In Victoria, we don't have the mandatory pre-plaster inspection. I call it last "chance inspection" and an opportunity to check that everything is as it should be before it becomes covered up. So it means that structural bracing bashed with the hammer by the electrician and bracing and beams, cut by plumbers will likely never be picked up. It gets worse, fire separation walls too may not be finished before being covered up.
I regularly find structural damage, crooked wall and missed items on my independent pre-plaster inspection and have found quite a few apartment buildings with faulty/incomplete fire walls. If you live in one will you be sleeping easy tonight?
Even if you have as I recommend a minimum of four independent inspections during construction of your home there are still serious blind spots.
For example, between frame inspection and pre-plaster, brickwork will go up and I won't see it until it may be too late.

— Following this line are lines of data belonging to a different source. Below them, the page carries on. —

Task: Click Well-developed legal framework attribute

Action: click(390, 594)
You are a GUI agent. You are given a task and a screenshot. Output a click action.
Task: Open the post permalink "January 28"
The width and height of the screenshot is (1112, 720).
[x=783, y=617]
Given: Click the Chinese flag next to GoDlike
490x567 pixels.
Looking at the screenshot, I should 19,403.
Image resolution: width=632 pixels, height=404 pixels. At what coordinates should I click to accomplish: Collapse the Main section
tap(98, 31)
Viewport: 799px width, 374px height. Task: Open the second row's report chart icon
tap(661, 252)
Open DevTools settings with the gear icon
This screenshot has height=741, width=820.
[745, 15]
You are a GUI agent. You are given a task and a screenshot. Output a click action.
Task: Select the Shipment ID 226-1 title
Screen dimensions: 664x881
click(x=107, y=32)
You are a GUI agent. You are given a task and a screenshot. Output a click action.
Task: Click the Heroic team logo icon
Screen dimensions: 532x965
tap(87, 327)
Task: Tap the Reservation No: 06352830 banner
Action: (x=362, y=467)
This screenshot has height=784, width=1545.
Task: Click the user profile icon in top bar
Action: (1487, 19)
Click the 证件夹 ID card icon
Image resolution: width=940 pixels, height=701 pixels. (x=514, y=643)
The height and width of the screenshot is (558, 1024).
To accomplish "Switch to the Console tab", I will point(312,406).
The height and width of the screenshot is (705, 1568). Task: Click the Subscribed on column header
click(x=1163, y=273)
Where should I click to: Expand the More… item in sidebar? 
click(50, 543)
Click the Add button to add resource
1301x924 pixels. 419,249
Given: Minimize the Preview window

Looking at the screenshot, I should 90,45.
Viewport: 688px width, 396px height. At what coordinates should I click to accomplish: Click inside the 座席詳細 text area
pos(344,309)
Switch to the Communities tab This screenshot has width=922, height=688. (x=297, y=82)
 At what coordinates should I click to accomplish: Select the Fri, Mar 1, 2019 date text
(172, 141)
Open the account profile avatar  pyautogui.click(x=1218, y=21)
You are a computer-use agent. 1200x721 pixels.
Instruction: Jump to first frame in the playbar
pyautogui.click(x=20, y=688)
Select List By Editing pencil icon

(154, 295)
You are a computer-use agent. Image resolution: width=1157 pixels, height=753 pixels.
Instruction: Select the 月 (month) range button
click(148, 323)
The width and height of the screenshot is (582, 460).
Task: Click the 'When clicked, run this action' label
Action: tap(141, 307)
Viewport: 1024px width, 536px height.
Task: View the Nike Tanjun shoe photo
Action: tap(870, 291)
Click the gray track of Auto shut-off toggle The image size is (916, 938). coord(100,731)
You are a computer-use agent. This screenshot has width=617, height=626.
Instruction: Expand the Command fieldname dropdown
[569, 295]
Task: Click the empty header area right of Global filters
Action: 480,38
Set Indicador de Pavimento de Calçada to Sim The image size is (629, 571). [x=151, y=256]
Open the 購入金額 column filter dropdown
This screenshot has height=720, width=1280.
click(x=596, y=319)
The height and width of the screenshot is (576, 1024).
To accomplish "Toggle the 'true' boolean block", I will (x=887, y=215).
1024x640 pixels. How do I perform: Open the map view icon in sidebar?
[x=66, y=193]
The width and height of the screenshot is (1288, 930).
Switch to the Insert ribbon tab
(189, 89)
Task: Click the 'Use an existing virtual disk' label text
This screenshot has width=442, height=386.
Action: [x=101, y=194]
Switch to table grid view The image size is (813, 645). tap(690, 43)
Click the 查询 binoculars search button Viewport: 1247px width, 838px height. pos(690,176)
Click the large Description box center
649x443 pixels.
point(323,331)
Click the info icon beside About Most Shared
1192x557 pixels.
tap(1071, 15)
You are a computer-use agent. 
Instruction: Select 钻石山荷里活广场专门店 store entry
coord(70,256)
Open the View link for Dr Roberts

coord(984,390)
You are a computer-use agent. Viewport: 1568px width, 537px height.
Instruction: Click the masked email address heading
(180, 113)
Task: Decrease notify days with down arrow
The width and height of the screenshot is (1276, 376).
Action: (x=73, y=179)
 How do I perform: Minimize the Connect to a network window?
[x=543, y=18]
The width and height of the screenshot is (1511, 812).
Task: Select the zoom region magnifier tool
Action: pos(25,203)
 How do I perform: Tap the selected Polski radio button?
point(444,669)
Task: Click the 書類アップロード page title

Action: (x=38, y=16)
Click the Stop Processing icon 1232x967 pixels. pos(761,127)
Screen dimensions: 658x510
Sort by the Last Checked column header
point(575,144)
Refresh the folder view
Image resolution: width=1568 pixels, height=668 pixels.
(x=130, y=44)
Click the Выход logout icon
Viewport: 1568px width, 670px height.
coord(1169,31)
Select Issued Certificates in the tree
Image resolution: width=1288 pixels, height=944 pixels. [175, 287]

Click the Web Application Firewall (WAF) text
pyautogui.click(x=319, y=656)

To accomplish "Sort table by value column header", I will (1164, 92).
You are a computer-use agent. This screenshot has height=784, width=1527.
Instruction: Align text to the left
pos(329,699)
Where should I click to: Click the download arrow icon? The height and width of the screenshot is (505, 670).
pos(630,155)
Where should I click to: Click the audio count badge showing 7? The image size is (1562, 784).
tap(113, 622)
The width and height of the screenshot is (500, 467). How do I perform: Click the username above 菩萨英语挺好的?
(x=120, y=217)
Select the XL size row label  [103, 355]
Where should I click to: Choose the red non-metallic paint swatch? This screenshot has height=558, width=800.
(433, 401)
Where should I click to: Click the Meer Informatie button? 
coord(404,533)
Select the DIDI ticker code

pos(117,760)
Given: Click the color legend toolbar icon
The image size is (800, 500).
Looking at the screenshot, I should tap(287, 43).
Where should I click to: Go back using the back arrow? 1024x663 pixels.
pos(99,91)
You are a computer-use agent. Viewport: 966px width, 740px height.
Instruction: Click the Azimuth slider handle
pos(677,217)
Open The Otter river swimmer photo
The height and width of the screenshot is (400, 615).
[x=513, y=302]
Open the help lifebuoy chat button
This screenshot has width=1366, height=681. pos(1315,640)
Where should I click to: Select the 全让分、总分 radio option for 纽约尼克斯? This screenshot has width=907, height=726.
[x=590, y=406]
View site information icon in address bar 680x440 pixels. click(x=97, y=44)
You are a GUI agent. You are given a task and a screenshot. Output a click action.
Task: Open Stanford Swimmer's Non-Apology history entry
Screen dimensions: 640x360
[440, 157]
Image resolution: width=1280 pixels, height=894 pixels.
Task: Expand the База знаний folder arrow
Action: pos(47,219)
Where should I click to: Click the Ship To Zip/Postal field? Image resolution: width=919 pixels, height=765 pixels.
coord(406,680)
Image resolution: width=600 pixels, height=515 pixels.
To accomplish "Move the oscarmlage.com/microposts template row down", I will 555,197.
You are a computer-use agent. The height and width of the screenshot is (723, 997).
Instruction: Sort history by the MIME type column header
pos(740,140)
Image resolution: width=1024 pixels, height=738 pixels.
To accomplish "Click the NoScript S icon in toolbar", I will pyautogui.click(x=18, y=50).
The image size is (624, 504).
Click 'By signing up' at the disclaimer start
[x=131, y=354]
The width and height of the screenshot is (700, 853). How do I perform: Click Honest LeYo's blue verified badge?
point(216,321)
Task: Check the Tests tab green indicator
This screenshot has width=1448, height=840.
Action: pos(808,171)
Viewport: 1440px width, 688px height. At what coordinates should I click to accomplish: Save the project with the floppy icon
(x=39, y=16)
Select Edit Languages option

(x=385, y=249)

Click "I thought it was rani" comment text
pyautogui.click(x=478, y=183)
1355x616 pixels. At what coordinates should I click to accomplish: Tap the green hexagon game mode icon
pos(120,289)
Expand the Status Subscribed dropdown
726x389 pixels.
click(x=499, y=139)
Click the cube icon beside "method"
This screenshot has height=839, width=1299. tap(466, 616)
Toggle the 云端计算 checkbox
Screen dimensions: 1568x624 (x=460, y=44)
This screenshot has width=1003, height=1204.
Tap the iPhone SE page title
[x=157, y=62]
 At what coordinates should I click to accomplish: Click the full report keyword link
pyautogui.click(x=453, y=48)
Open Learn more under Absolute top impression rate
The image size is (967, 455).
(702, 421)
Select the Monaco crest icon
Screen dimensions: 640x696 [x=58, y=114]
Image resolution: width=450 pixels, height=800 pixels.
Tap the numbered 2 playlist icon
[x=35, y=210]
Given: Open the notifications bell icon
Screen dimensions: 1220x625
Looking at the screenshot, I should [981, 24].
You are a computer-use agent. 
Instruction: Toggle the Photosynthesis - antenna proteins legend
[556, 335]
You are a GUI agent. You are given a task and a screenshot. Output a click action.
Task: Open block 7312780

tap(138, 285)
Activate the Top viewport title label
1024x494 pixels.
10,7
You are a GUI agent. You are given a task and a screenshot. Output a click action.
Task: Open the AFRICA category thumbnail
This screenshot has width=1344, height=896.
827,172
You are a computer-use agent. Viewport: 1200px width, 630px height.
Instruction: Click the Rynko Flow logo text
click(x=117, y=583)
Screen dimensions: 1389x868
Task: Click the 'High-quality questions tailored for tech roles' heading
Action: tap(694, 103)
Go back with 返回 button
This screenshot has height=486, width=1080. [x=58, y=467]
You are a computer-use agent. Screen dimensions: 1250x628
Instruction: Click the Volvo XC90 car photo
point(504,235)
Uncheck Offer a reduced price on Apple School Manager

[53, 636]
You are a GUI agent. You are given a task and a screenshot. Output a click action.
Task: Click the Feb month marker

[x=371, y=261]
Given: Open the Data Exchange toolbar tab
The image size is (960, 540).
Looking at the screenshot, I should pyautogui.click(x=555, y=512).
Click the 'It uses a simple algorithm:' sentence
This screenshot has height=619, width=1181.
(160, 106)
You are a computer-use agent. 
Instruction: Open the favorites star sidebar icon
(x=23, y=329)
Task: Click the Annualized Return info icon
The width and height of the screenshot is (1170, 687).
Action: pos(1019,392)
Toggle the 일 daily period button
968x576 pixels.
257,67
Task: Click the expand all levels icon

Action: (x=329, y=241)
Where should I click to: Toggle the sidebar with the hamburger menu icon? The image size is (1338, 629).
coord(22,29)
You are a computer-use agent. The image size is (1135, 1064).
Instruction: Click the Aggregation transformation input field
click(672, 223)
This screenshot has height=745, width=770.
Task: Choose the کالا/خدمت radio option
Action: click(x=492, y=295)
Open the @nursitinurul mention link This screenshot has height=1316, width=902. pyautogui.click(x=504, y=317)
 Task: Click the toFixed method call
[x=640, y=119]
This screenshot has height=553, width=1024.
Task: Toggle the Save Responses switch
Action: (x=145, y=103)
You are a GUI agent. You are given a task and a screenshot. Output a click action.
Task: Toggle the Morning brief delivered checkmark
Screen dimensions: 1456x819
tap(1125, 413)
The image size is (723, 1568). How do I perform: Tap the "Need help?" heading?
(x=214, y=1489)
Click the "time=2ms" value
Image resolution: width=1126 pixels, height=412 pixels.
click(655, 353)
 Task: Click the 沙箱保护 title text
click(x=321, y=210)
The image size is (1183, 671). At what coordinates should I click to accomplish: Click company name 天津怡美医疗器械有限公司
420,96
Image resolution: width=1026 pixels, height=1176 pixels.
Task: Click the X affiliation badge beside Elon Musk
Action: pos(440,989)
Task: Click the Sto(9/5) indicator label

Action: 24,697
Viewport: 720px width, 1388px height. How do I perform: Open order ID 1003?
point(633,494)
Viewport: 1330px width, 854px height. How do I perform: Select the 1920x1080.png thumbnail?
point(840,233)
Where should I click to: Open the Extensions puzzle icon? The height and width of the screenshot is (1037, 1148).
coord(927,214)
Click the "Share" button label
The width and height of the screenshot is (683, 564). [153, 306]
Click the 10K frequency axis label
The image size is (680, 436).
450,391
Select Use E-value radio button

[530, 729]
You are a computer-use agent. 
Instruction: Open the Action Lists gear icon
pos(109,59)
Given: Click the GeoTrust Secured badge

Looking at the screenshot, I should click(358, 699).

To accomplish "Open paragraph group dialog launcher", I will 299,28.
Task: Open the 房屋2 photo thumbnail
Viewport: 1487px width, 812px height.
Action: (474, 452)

So I regularly find missing or misplaced articulation joints.
I try to atone for blind spots by teaming up with the owner. With me as their expert, in the cloud, and them as my man or woman spotter on the ground we can overcome the worst of the blind spots.
The mother of all blind spots, however, is signing your building contract without expert review, in the blind trust and thinking less than buying shoes. There may be no help!